This article describes what we learned about No. 2109 from its repair and restoration, exhibition, and operation.

Outline of Locomotive No. 2109

Steam locomotive No. 2109 was manufactured by Dübs in 1891 and imported to Japan in the same year. It was the tenth build in the 2100 series and is one of the earliest extant locos of its class. Locomotives of the same design were built not only in Britain (Class 2120) but also in Germany (Class 2400), and in the USA (Class 2500). A total of 534 were ultimately imported from the various builders to Japan.
The first design was drawn by Richard Francis Trevithick (1845–1913) when he was Locomotive Superintendent at the Kobe Works of the Japanese government railways. His original design was based on an existing British locomotive and he sent the drawings to Dübs where they were refined for manufacturing. Table 1 shows the major specifications.
The design proved to have relatively good performance for the period and Class 2100 locomotives were soon being used to haul both passenger and freight trains on steep gradients in Japan's mountainous regions. After long service on main lines, they served out their final days until the 1960s performing shunting in station yards. Interestingly, they were one of the few classes of steam locomotive to use Stephenson's valve gear.
In 1891, No. 2109 was purchased by Nippon Railway and then served on the government railways after Nippon Railway was nationalized in 1906. By 1929, it was being used in the Matsumoto district of the Nagoya Railway Bureau, but was then transferred to Seino Railway, a freight railway company in Gifu Prefecture, where it was used to haul coals until retirement in 1966 after the widespread appearance of diesel locomotives. Seino Railway had completely abandoned No. 2109 by 1970, but public sentiment favoured its preservation so its ownership was taken over by Oigawa Railway to become one of the first steam locomotives in Japan to be preserved in working order. After 6 years, it was downgraded from working order to static preservation and exhibition at Senzu and Kanaya stations on the Oigawa Line. Its life history is summarized in Table 2.

Restoration History

After taking over ownership of No. 2109 in 1970, Oigawa Railway's steam workshop undertook a full working restoration while considering its historical significance in Japan's railway heritage. All the parts required for the restoration were handmade to the original specifications while giving full consideration to working safety.

+++++

• Required work:
a) In the article on locomotive No. 2109, which company built the engine, and in what year?
b) Continue the article on locomotive No. 2109, picking up right after its final sentence.
The records have nothing to do with the article on locomotive No. 2109.

+++++

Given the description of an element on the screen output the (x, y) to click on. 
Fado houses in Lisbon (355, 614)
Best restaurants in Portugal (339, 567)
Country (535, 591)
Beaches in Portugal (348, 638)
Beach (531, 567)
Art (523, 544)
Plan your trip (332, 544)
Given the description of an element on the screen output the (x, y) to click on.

+++++

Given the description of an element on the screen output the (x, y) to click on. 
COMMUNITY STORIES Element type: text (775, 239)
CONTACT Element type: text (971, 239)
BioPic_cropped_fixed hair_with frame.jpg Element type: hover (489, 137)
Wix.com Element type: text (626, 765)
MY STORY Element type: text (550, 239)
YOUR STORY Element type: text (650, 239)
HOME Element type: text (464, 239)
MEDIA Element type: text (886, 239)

+++++

• Responses to the exercise:
a) Dübs built it in 1891.

b)
After 7 years, working preservation became increasingly difficult and Oigawa Railway decided to preserve No. 2109 in static condition. However, in 1992, the Japan Industrial Archaeological Society designated No. 2109 as a valuable industrial heritage, whereupon Oigawa Railway decided to donate it after restoration to the Nippon Institute of Technology. The second round of working-order restoration began at Oigawa Railway on 1 October 1992 and continued for over 1 year until 20 August 1993 when the boiler was put under steam once again to check operation. Table 3 outlines the restoration work.

Characteristics of No. 2109

No. 2109 is a handsome 0-6-2 tank locomotive featuring a riveted boiler, Stephenson's valve gear and other special specifications embodying then state-of-the-art technologies. It has a large water capacity of 7800 liters like other early locomotives, and generates a high tractive power of 310 tons on a gradient of 1:100 (10 per mill) and 155 tons on a gradient of 1:40 (25 per mill) at 32.2 km/h. The valve gear was of the first vertical Stephenson type, featuring both good durability at high speeds and easy serviceability. However, because this type of valve gear is large and heavy it was later replaced by Walschaert's valve gear, explaining why real vertical Stephenson valve gear is hardly ever seen today. However, vertical Stephenson valve gear was the leading technology imported from Britain during the Meiji Era (1867–1912).
The boiler was formed by hot plate riveting and has no superheater tubes. Instead, it used up to 188 fire tubes. Current Japanese government safety standards do not provide a method for calculating the strength of a hot-riveted boiler, making the boiler restoration a daunting task and requiring studies of old boiler standards.
The main rod is a crucial component that converts the reciprocating motion of the piston to the rotation of the wheels. Notwithstanding its large size, it was formed using hot forged steel. To restore the bearing unit, we took a very complicated approach by soldering babbitt metal to the inside face of the gunmetal to produce a bearing thickness of 10 mm.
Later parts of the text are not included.